**Exercise data:**
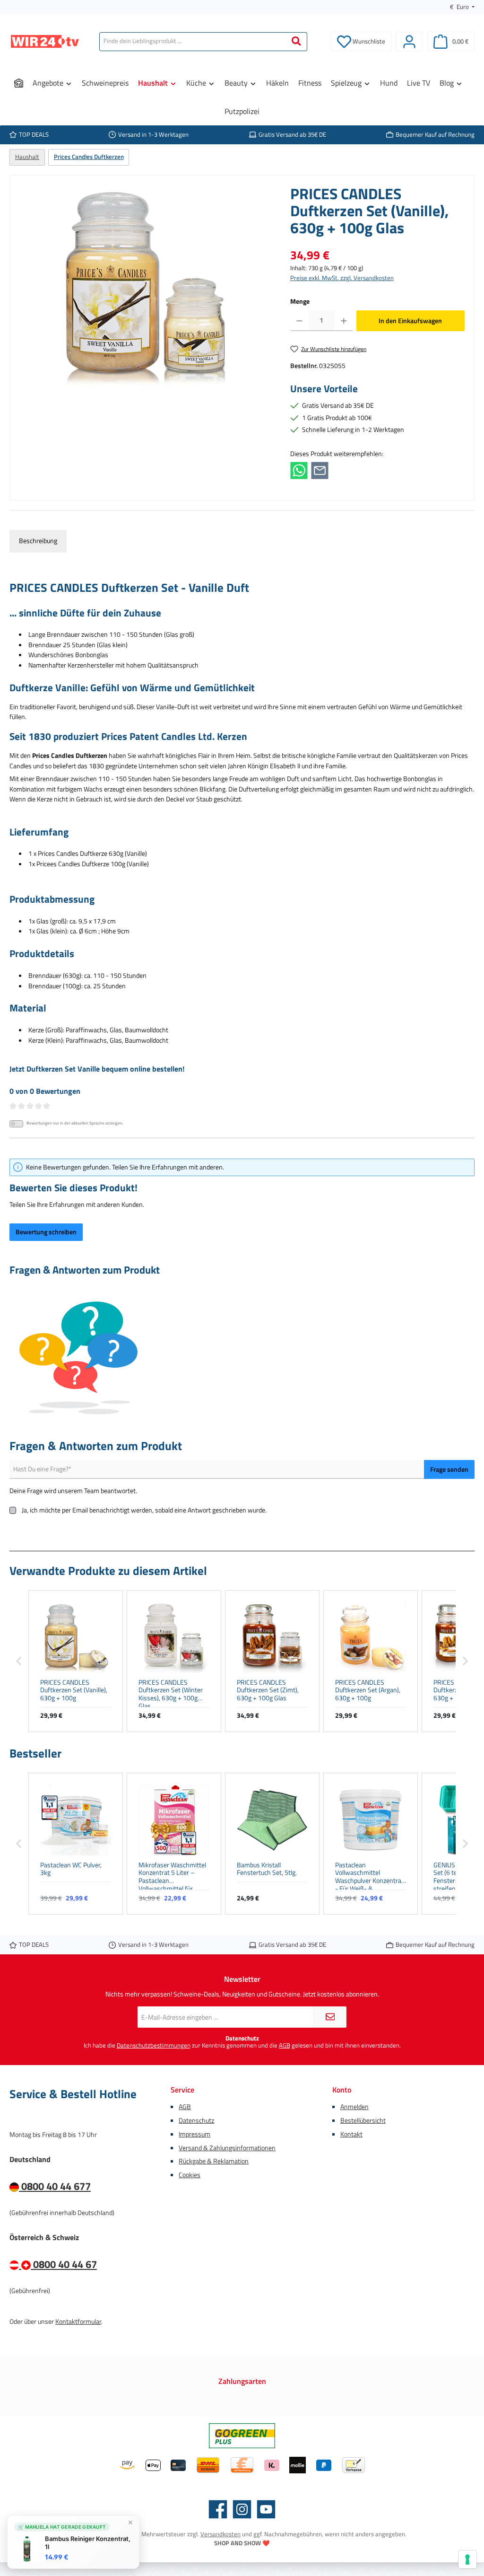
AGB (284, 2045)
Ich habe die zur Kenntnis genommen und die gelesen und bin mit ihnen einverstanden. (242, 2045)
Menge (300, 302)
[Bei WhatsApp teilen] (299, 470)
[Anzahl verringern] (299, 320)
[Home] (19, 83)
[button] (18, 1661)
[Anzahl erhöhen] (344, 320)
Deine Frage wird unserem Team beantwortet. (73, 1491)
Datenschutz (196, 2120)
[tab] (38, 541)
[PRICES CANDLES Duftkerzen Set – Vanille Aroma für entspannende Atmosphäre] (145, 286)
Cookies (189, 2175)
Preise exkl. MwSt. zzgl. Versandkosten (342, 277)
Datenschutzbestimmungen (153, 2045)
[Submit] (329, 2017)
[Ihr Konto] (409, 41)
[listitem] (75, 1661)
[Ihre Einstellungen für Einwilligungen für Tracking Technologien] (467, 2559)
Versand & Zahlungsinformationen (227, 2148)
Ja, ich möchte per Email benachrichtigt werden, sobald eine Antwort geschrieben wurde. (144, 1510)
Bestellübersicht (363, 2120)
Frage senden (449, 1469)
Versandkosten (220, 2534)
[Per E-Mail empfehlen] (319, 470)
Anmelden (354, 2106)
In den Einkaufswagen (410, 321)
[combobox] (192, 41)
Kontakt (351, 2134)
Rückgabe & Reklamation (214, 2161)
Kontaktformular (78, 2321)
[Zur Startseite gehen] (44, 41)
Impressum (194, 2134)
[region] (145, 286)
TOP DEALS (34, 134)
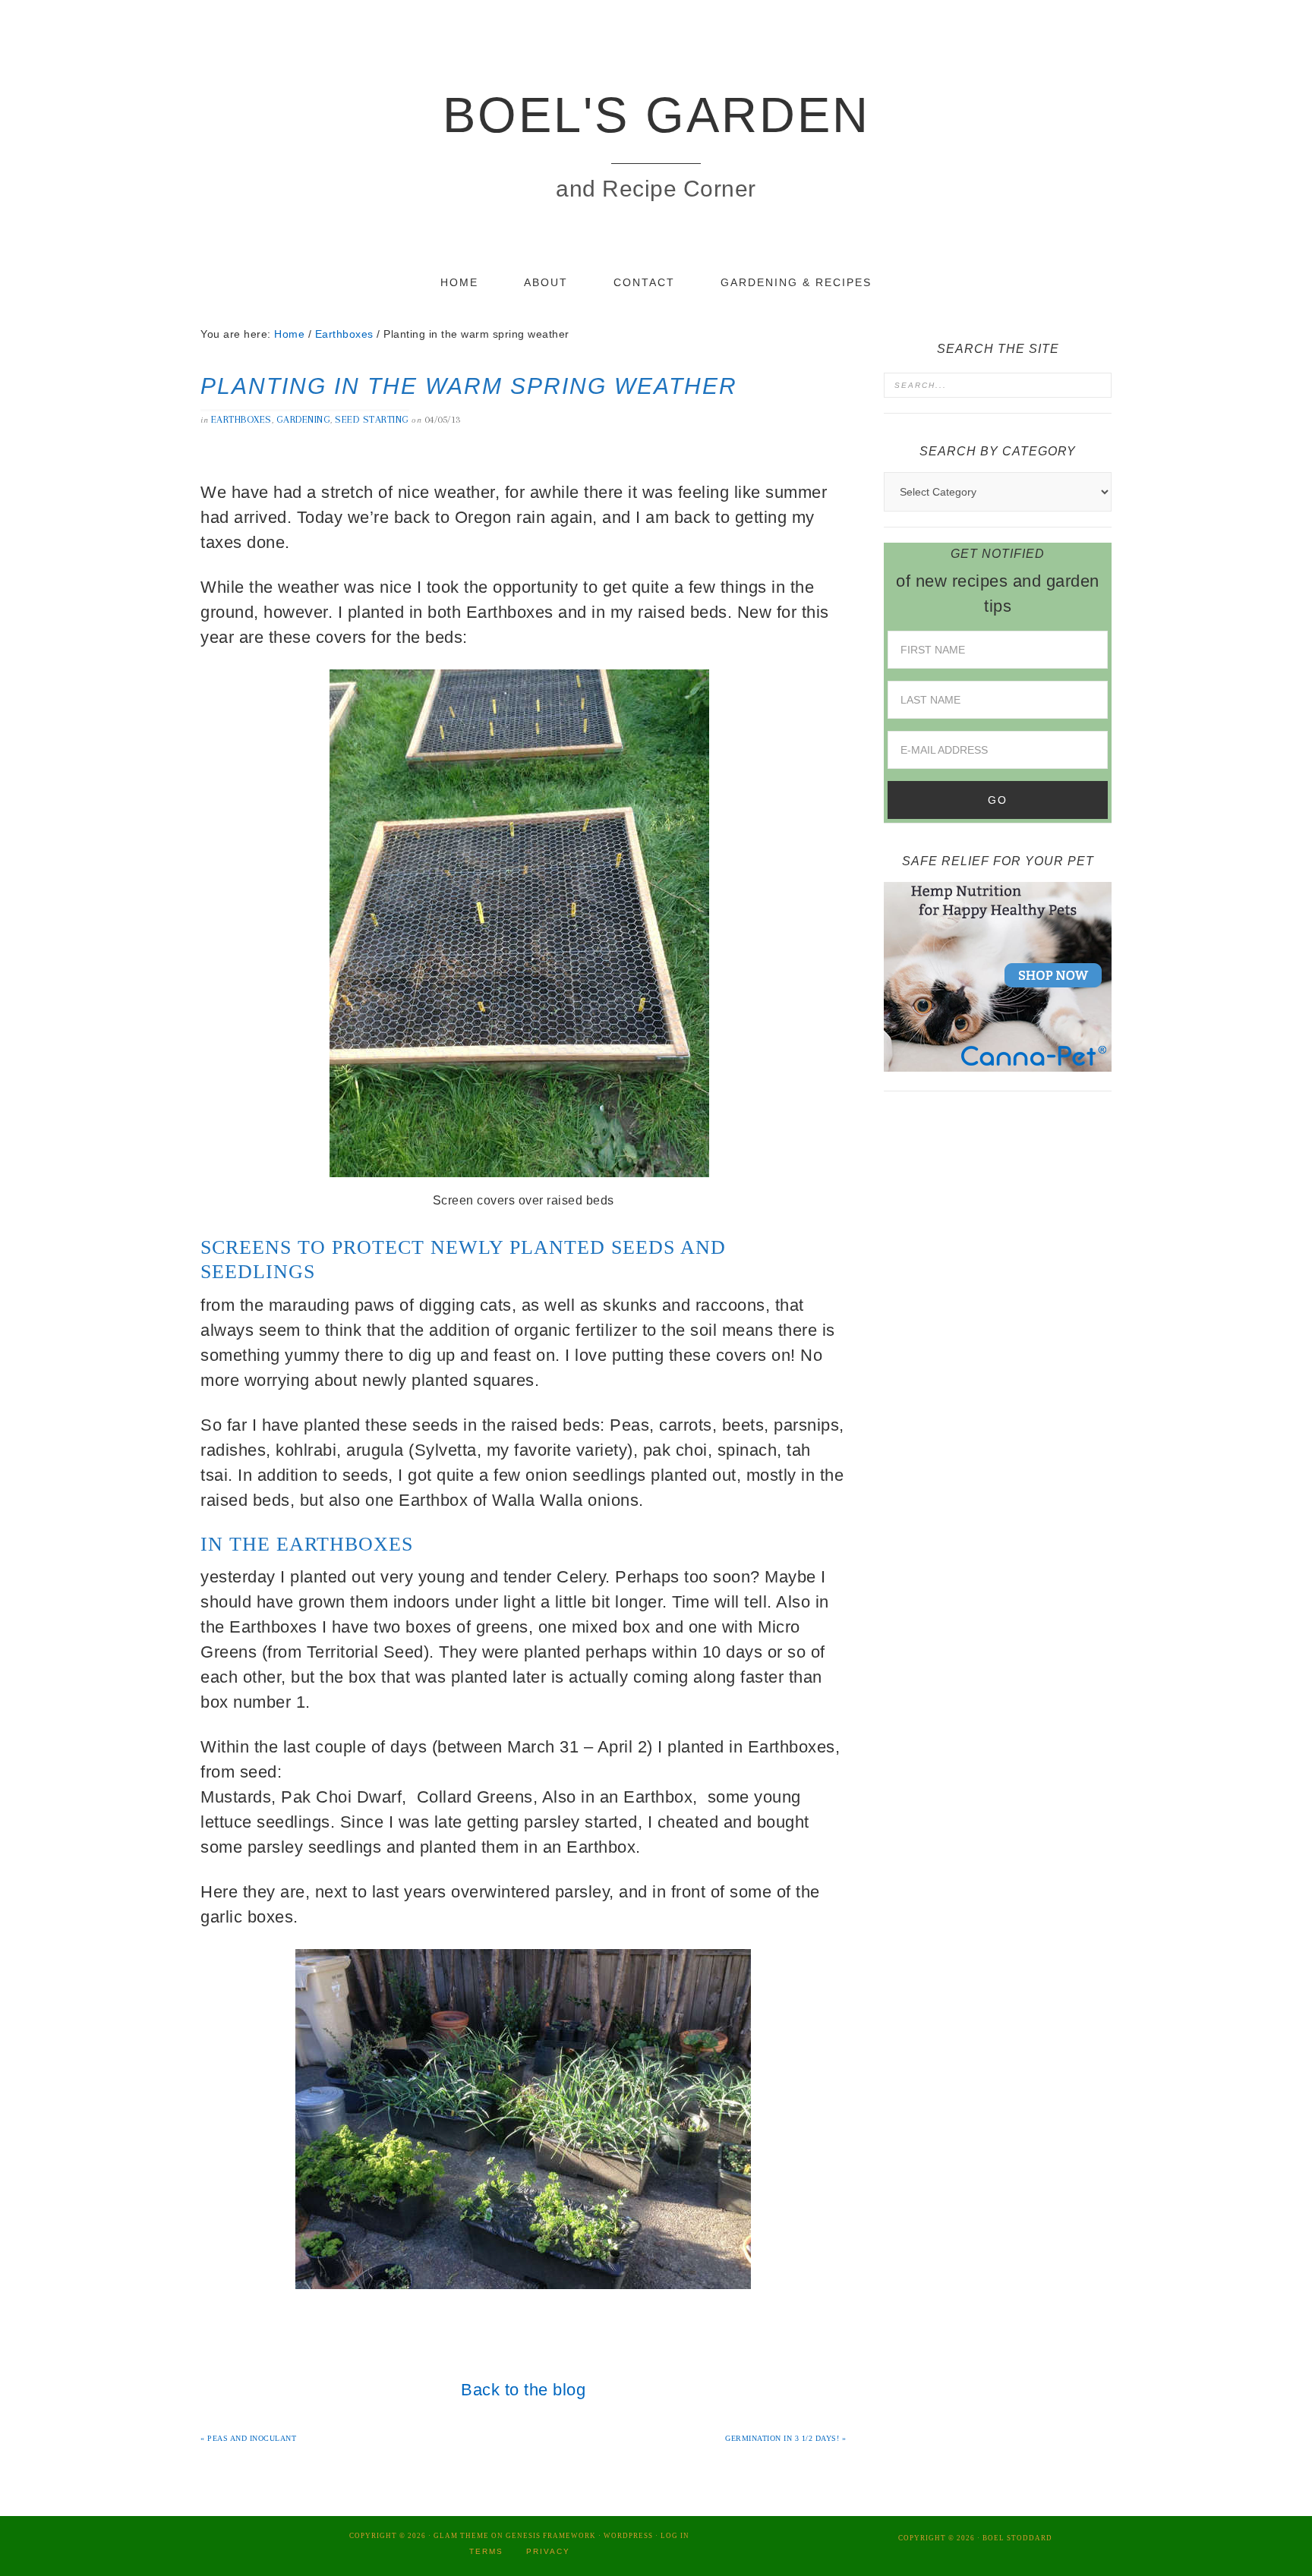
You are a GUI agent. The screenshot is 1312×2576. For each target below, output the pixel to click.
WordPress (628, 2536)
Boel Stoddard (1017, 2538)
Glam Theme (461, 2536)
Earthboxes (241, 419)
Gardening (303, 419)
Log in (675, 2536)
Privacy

**What you have to do:** What you hand back should match the listing exactly, except that no pictures appear.

**Your response:**
AGB (284, 2045)
Ich habe die zur Kenntnis genommen und die gelesen und bin mit ihnen einverstanden. (242, 2045)
Menge (300, 302)
[Bei WhatsApp teilen] (299, 470)
[Anzahl verringern] (299, 320)
[Home] (19, 83)
[button] (18, 1661)
[Anzahl erhöhen] (344, 320)
Deine Frage wird unserem Team beantwortet. (73, 1491)
Datenschutz (196, 2120)
[tab] (38, 541)
[PRICES CANDLES Duftkerzen Set – Vanille Aroma für entspannende Atmosphäre] (145, 286)
Cookies (189, 2175)
Preise exkl. MwSt. zzgl. Versandkosten (342, 277)
Datenschutzbestimmungen (153, 2045)
[Submit] (329, 2017)
[Ihr Konto] (409, 41)
[listitem] (75, 1661)
[Ihre Einstellungen für Einwilligungen für Tracking Technologien] (467, 2559)
Versand & Zahlungsinformationen (227, 2148)
Ja, ich möchte per Email benachrichtigt werden, sobald eine Antwort geschrieben wurde. (144, 1510)
Bestellübersicht (363, 2120)
Frage senden (449, 1469)
Versandkosten (220, 2534)
[Per E-Mail empfehlen] (319, 470)
Anmelden (354, 2106)
In den Einkaufswagen (410, 321)
[combobox] (192, 41)
Kontakt (351, 2134)
Rückgabe & Reklamation (214, 2161)
Kontaktformular (78, 2321)
[Zur Startseite gehen] (44, 41)
Impressum (194, 2134)
[region] (145, 286)
TOP DEALS (34, 134)
You are a GUI agent. The screenshot is 1312×2576. For each target below, output the pixel to click.
WordPress (628, 2536)
Boel Stoddard (1017, 2538)
Glam Theme (461, 2536)
Earthboxes (241, 419)
Gardening (303, 419)
Log in (675, 2536)
Privacy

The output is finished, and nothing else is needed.